2022 was not a good year for investors. Stocks and bonds tumbled, and bitcoin crumbled. The S&P/TSX composite index was down 8.7%; the S&P 500 lost 19.4%; NASDAQ composite lost 33.1%; the Dow Jones Industrial Average lost 8.8%. Bitcoin, the world's largest digital coin fell more than 60%. However, the good news is that Canada will share some investor losses. Since disputes with the Canada Revenue Agency have a prolonged life, investors should save their transactional documents, transactional evidence, and be patient.

The gurus are predicting that markets will increase or decrease in 2023. They are right. However, the immediate question for investors is how to report crypto related losses in April for tax purposes. The answer depends upon their intention when they acquired their crypto assets, the origin of their funds, and how they declared previous gains or losses. In the right circumstances, Canada will relieve the pain of investors and share some of their losses.

FTX's attorneys, for example, have admitted in U.S. bankruptcy court that a 'substantial amount' of the firm's assets were stolen or missing, and that the 50 largest creditors alone are owed more than $3 billion.

The quintessential characteristic of the Canadian tax system is that it taxes each sources of income according to different rules and rates. A "buck is not a buck". Whereas we fully tax business income, only one-half of capital gains are taxable. Similarly, whereas business losses are generally fully deductible from other sources of income, capital losses are usually only one-half deductible, and then only against taxable capital gains.

For example, if Jane, who has a 50 percent marginal tax rate, earns $100 business income, she would be liable for $50 tax, whereas she would pay only $25 if the income is a capital gain (50% x $50). If she suffers a business loss of an equivalent amount, she can apply $50 of the loss against any other source, such as employment income. In contrast if the loss is a capital loss, she can deduct only $25, and only against other taxable capital gains. Hence, the ultimate tax for individuals who purchase stocks, bonds, and crypto assets depends upon the legal distinction between the two, business income (loss) and capital gains (losses). Canadian investors in the FTX exchange may be eligible for partial tax relief for their losses.

So how do we distinguish between the two sources? The distinction is deceptively simple. Income derives from trading or the periodic yield of an investment. Capital gains stem from a sale or realization of the investment. The key is in identifying whether the investor intended to "trade" the asset or sell an investment. The distinction depends upon the taxpayer's intention.

An "investment" is property that one acquires with the intention of holding or using to produce income. Thus, an investment is a means to an end. Where a taxpayer acquires property with an intention to "trade", any gain or loss from the trade is business income (loss).

One determines the taxpayer's intention based on objective evidence when he acquires the asset. The taxpayer's conduct, rather than ex post facto declarations, provides the key to intention.
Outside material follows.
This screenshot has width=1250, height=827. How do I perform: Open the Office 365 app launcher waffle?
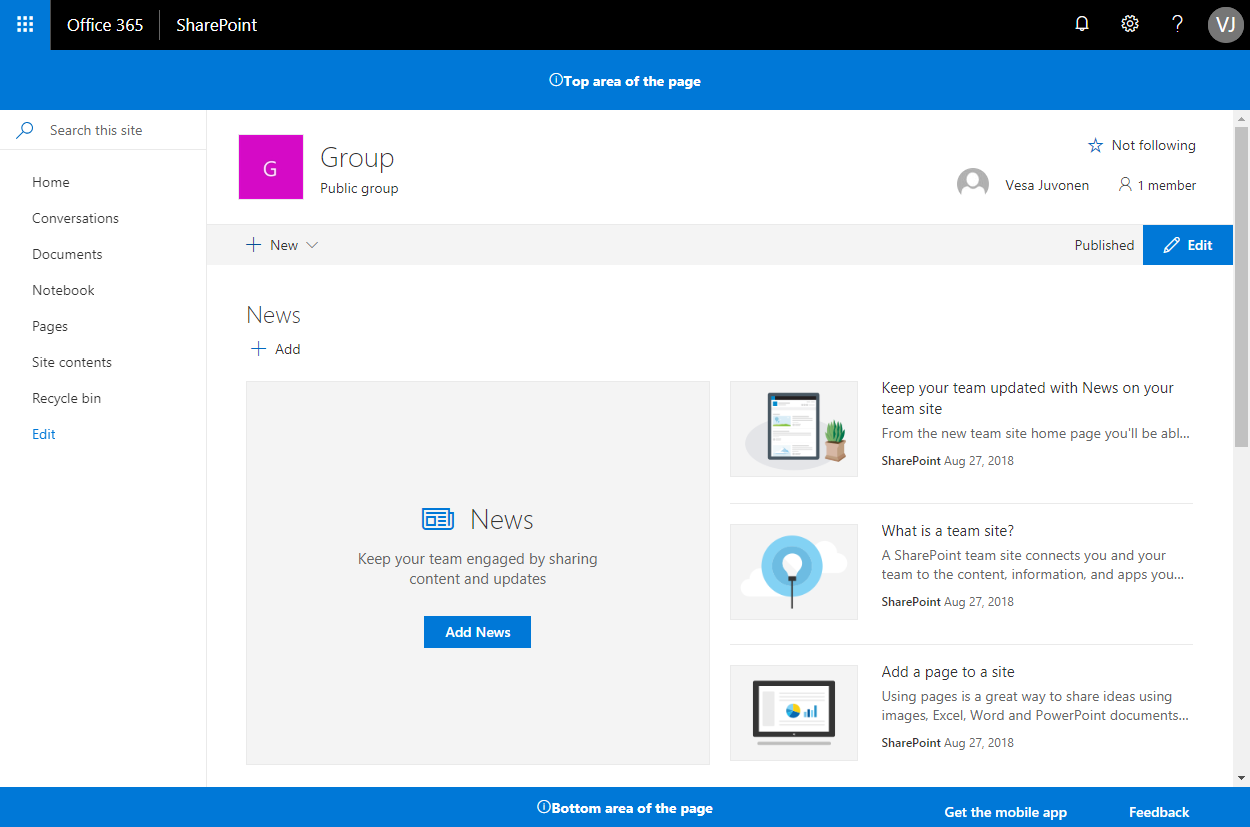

Hence, the investor's intention in acquiring crypto related assets will determine the treatment of subsequent gains or losses. Did Jane acquire the property intending to trade or speculate on its future value or did she acquire it as an investment asset? Speculative losses would be fully deductible against their other income, which would provide 50% relief. The government would, in effect, share the loss with the taxpayer.

The CRA does not like taxpayers reducing their tax bill and will enthusiastically pounce on those who claim business losses. They will want to know the source of funds used to purchase assets, and past tax reporting behaviour. Since tax disputes typically take years to litigate, investors should fully document their transactions and store their supporting evidence. Tax disputes can easily extend to 8 – 10 years to resolve, during which time the CRA will levy interest on the disputed amount based on a daily compounded rate. Taxpayers who fight with government must be patient.

The content of this article is intended to provide a general guide to the subject matter. Specialist advice should be sought about your specific circumstances.